When Can a Supervisor be Held Individually Liable for Discriminating an Employee on Military Status?

Most employers are aware of the federal law known as the Uniformed Services Employment and Reemployment Rights Act of 1994 (“USERRA”) which is designed to protect those who serve in the armed forces from discrimination and retaliation. However, many California employers are unaware that section 394 of the California Military and Veterans Code also prohibits employers from discriminating against members of the armed forces (“Section 394”). Therefore, an employee who believes he/she has been discriminated against based on his/her military status has the right to pursue a claim under one or both laws.

However, a recent case has declared that who the plaintiff-employee can sue is different under federal and state law. In Haligowski v. Superior Court (Mario Pantuso, real party in interest) (11/10/11), Plaintiff Mario Pantuso was called to active duty with the Navy while he was employed by Safway Services, LLC (“Safway”). When Pantuso returned from his six-month deployment in Iraq and asked for his job back, his immediate supervisor at Safway, Mike Haligowski, and the regional manager, Greg Chomenko, informed Pantuso that he was terminated from his employment with Safway. Pantuso sued Safway, Haligowski, and Chomenko for discrimination and retaliation in violation of Section 394, and Safway for wrongful termination in violation of public policy. He claimed that because of his membership in the Navy, the defendants discriminated against him by: 1) giving him negative performance evaluations after he informed his supervisors that he would be deployed; 2) terminating his employment; 3) refusing to re-employ him; and 4) failing to pay him an allegedly earned bonus.

The two individual defendants demurred to the complaint on the grounds that as supervisors, they cannot be held individually liable under Section 394 for employment-related decisions. The trial court overruled the demurrer based on the plain language of Section 394 and the individual defendants petitioned for a writ of mandate to the court of appeal. The court of appeal looked at the plain language of Section 394 to determine if it supported the trial court’s decision. The relevant parts of Section 394 read as follows:

Section 394(a): “No person shall discriminate against any officer, warrant officer, or enlisted member of the military or naval forces of the state or of the United States because of that membership.”

Section 394(d): “No employer or officer or agent of any corporation, company or firm, or other person, shall discharge any person from employment because of the performance of any ordered military duty or training or by reason of being an officer, warrant officer, or enlisted member of the military or naval forces of this state… .”

The appellate court said it could perceive two possible constructions of the use of the words “person” and “agent” in Section 394. First, as Pantuso argues and the trial court ruled, it could be determined that the Legislature intended to hold individual supervisors personally liable for discrimination under the statute. Second, and consistent with the California Supreme Court’s interpretation of other employment discrimination laws like California’s Fair Employment and Housing Act (“FEHA”), it could be determined that the use of the words “agent” and “other person” was “intended only to ensure that employers will be held liable if their supervisory employees take actions later found discriminatory, and that employers cannot avoid liability by arguing that a supervisor failed to follow instructions or deviated from the employer’s policy.” (Citing the California Supreme Court’s 1998 decision in Reno v. Baird, wherein the Court analyzed the words “any person” in the FEHA and concluded that individuals who do not themselves qualify as employers may not be sued under the FEHA for alleged discriminatory acts.)

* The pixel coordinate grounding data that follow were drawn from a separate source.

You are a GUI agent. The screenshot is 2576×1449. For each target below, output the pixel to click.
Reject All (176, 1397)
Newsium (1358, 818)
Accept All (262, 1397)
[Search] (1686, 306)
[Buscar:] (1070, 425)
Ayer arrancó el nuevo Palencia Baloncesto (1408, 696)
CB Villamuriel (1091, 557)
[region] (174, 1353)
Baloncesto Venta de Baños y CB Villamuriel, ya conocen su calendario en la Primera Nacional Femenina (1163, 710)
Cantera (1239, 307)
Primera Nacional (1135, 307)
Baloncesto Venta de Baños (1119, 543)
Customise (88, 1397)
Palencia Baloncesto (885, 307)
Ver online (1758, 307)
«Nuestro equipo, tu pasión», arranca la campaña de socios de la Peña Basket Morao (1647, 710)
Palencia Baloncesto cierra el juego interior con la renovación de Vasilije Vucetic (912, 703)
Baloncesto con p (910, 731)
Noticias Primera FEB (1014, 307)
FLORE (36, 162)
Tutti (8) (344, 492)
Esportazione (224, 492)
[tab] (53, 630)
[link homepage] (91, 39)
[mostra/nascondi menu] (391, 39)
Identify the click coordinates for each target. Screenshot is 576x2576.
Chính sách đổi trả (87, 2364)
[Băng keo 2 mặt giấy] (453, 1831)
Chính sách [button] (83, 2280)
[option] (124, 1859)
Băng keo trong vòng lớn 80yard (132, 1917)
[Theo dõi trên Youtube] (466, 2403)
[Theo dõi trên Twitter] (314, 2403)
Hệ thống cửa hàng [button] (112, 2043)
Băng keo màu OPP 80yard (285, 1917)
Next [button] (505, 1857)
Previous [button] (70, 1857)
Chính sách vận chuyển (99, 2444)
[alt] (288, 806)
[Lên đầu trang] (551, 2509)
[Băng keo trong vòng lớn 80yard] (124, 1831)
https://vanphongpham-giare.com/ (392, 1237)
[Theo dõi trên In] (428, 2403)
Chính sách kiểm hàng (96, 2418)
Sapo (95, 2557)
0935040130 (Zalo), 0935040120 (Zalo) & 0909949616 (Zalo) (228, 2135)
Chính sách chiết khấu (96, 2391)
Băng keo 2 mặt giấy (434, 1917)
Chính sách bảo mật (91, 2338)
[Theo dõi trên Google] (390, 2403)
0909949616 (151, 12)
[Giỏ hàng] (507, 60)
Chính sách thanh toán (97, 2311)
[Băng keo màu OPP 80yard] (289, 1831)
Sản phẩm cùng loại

The Haligowski court said that the language of Section 394 is parallel to that used in the FEHA and, given the similarity in the language of, and goals behind, these employment discrimination statutes, “…it would be illogical and incongruous to hold that the word “person” in Section 394 subjects supervisory employees to personal liability whenever they engage in a discriminatory act against a member of the military forces when they are not otherwise personally at risk for managerial acts that discriminate on the basis of race, gender, age, or disability.”

The court rejected Pantuso’s argument that the courts must import the USERRA definition of “employer” into Section 394. The court pointed out that USERRA was not analogous to Section 394, in that it’s definition of “employer” was much broader and clearly spelled out Congress’ intent to hold a supervisor personally liable. Therefore, the court ruled that there is no personal liability under Section 394.